Subject: Re: mtod abuse?
To: Pavel Cahyna <firstname.lastname@example.org>
From: mouss <email@example.com>
Date: 08/08/2004 01:04:33
"It is improbable that the link layer would split even the largest ...
IP header into two mbufs ...." [R.W. Stevens]
There is no reason for any layer but those that do encapsulation or
decapsulation (such as ipsec) to store layer headers in multiple mbufs.
so ethernet+IP+TCP headers should all be in one mbuf. If this becomes
untrue, then the whole mbuf design becomes a bit suboptimal.
As far as I can tell, the only justification for the so-complex mbuf
system (which helped me discover the panic world when I was "virgin") is
- layers can add/remove headers
- in the usual case, there is no need for mbuf chains (i.e. major
headers that need to be updated are in one mbuf. This include L2, IP and
transport headers. Of course, later came IPSec...)
That said, I'm not sure the mbuf design is still justified, as the
encapsulation things (ipsec for instance) break the "static packet size"

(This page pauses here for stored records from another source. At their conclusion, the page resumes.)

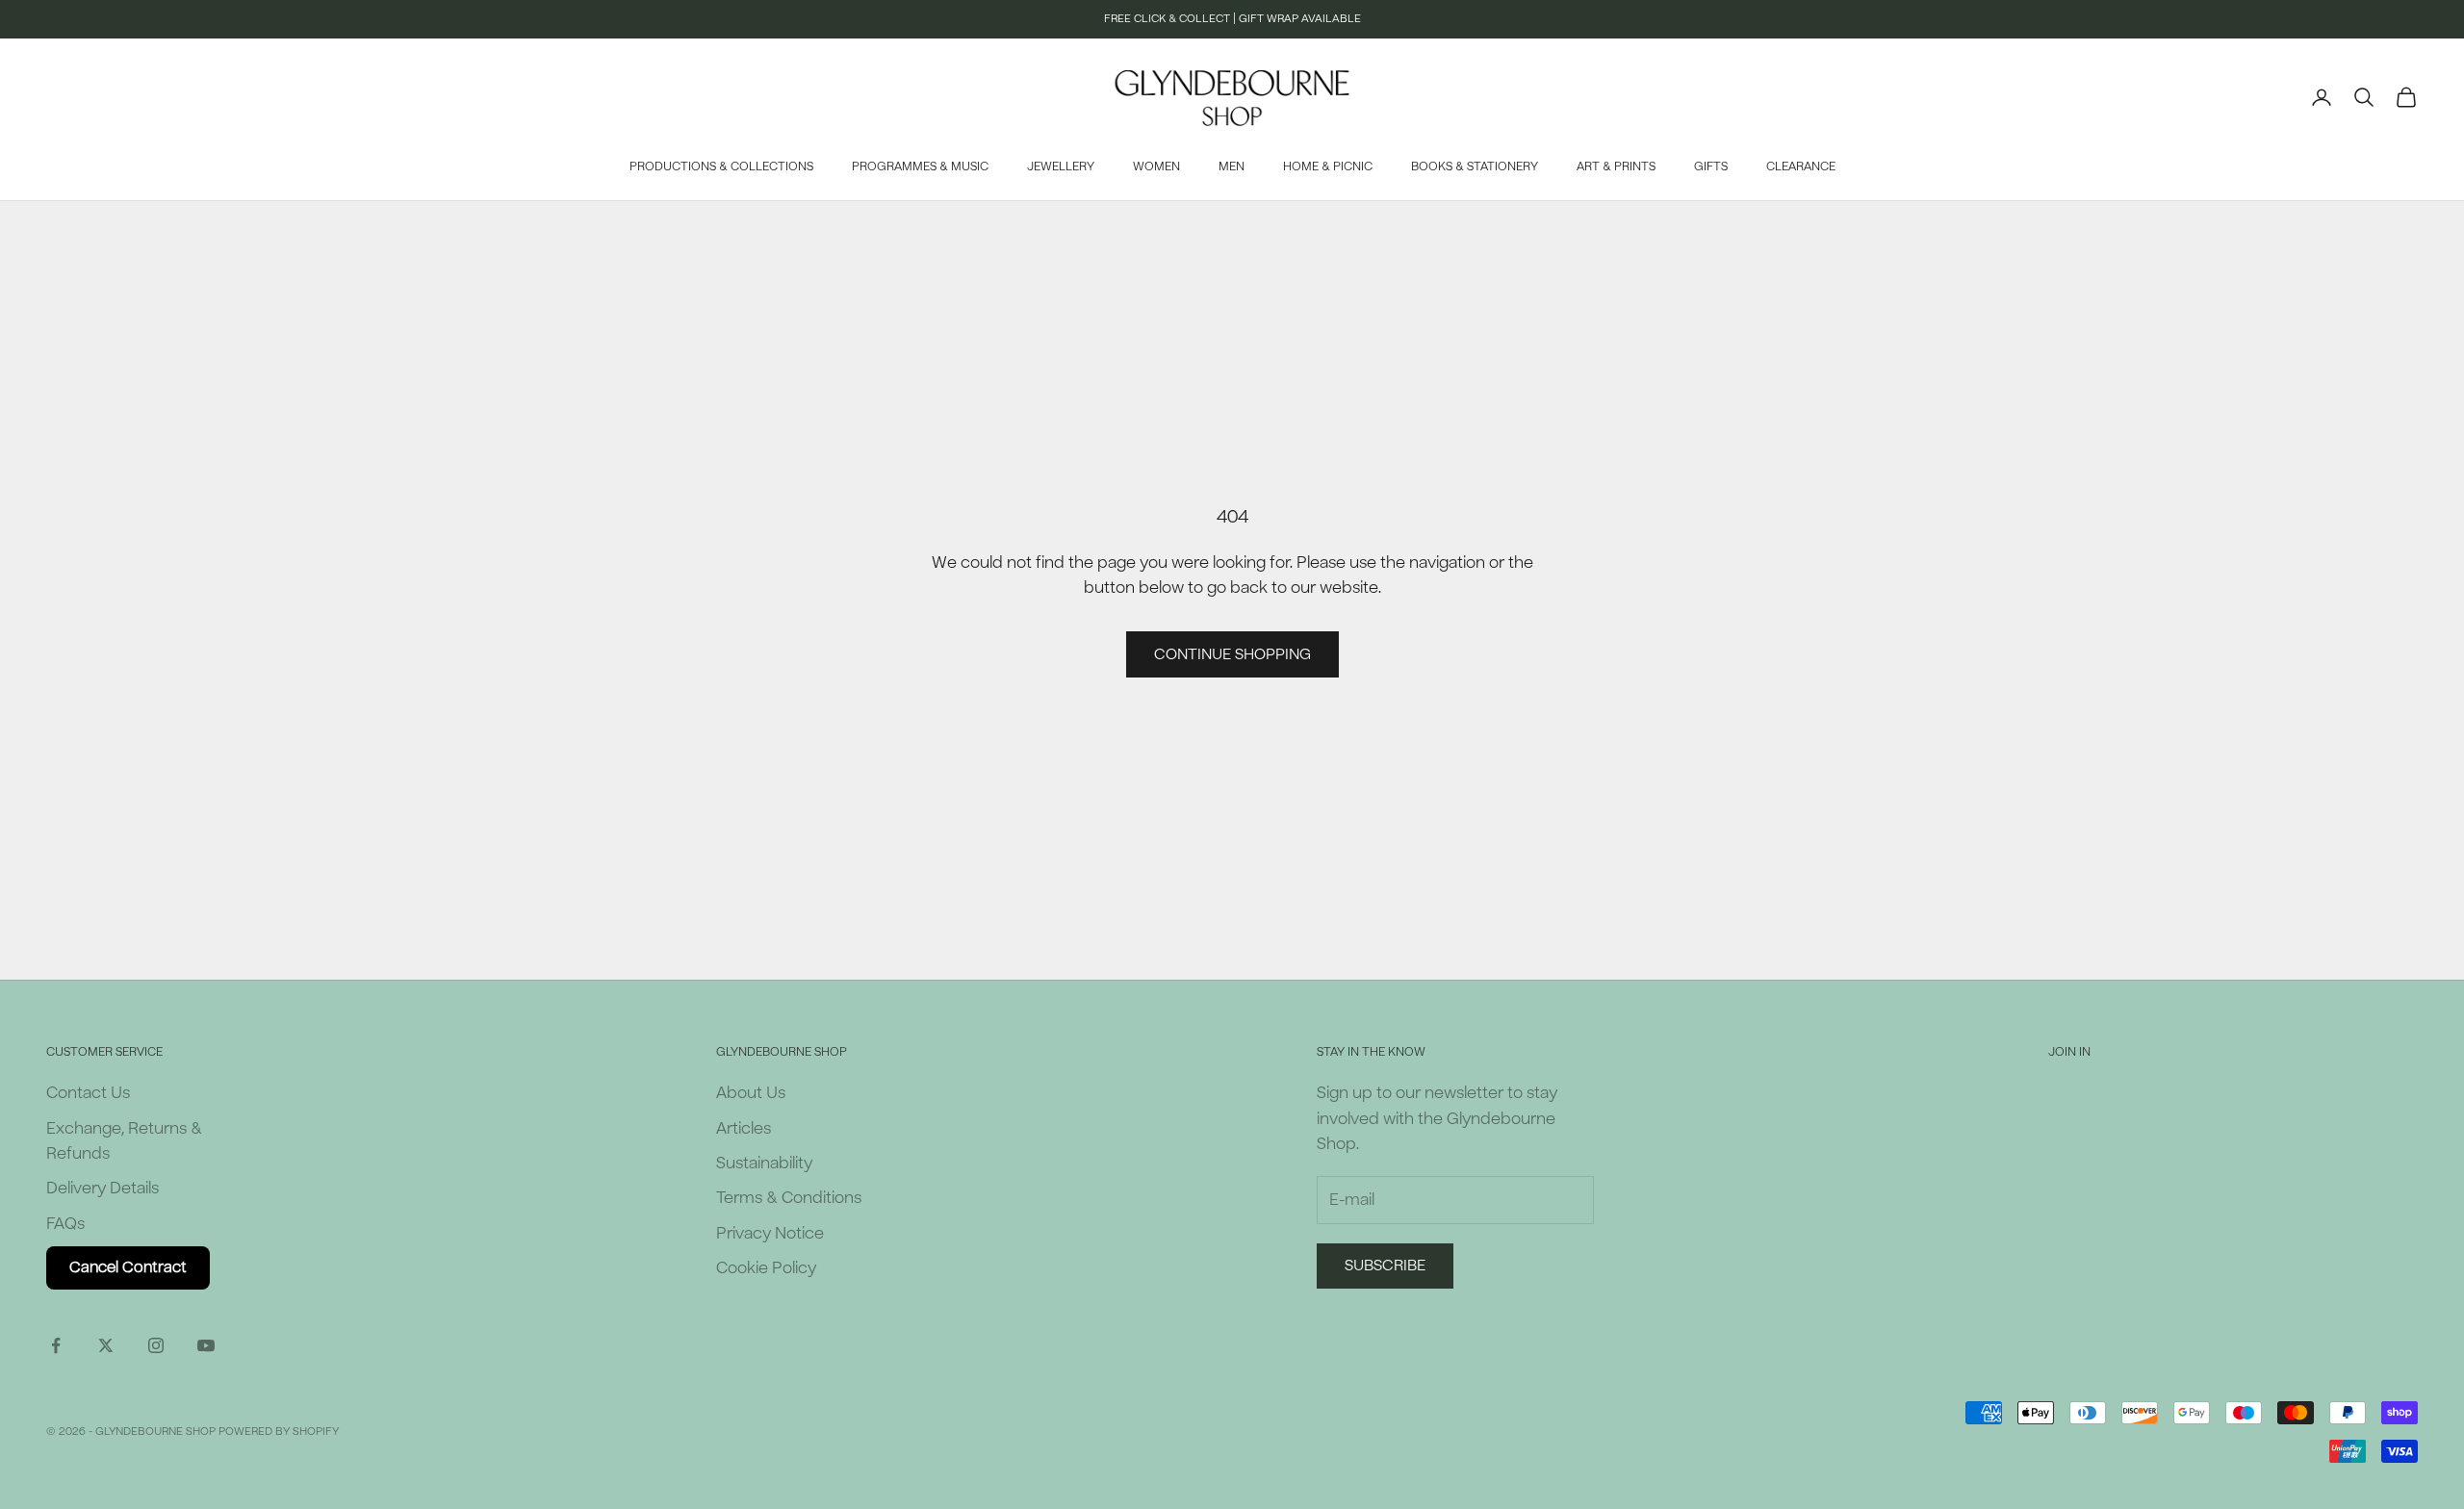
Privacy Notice (770, 1233)
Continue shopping (1232, 654)
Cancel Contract (128, 1267)
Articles (743, 1128)
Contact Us (88, 1093)
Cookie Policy (766, 1268)
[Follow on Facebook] (55, 1345)
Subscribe (1385, 1265)
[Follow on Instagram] (156, 1345)
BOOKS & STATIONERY (1474, 166)
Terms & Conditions (788, 1198)
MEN (1232, 166)
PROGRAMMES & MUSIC (920, 166)
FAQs (65, 1224)
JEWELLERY (1060, 166)
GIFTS (1711, 166)
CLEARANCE (1800, 166)
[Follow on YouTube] (206, 1345)
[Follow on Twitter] (106, 1345)
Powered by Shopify (278, 1431)
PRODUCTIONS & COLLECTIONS (721, 166)
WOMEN (1156, 166)
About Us (750, 1093)
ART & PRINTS (1616, 166)
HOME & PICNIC (1328, 166)
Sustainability (764, 1163)
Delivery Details (102, 1188)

model, so there is no way to ensure "major" headers will be in the first
mbuf. Also, if you consider that any filtering task (such as ipf code
for instance) will need to mpull to get a header, and that this is done
multiple times, one gets to ask why isn't an mpull done at start (and
redone whenever the packet is encap/decapsulated) to make sure other
pieces of code won't need to check and mpull. I did so in an encap/decap
(not for security though) implementation and it helped remove a lot of
checks (well that implementation only dealt with TCP and UDP packets,
but given that most packets are TCP or UDP, it's better to improve the
"usual" case). so as part of PFIL hooks, I'd see an mpullup and require
that those filters that change packets guarantee that the IP and
transport header be in the first mbuf. this way, most filters won't need
to check and pullup. Of course at the time the IP stack was written,
there was no reason to check tcp headers in the IP level functions. but
since then, ip filters and other stuff came in. I now see no problem
including tcp.h and friends in ip_input.c for instance...
BTW, does anyone have a comparison of mbufs with solaris mblocks and
linux skbufs (both in terms of perf and usability)?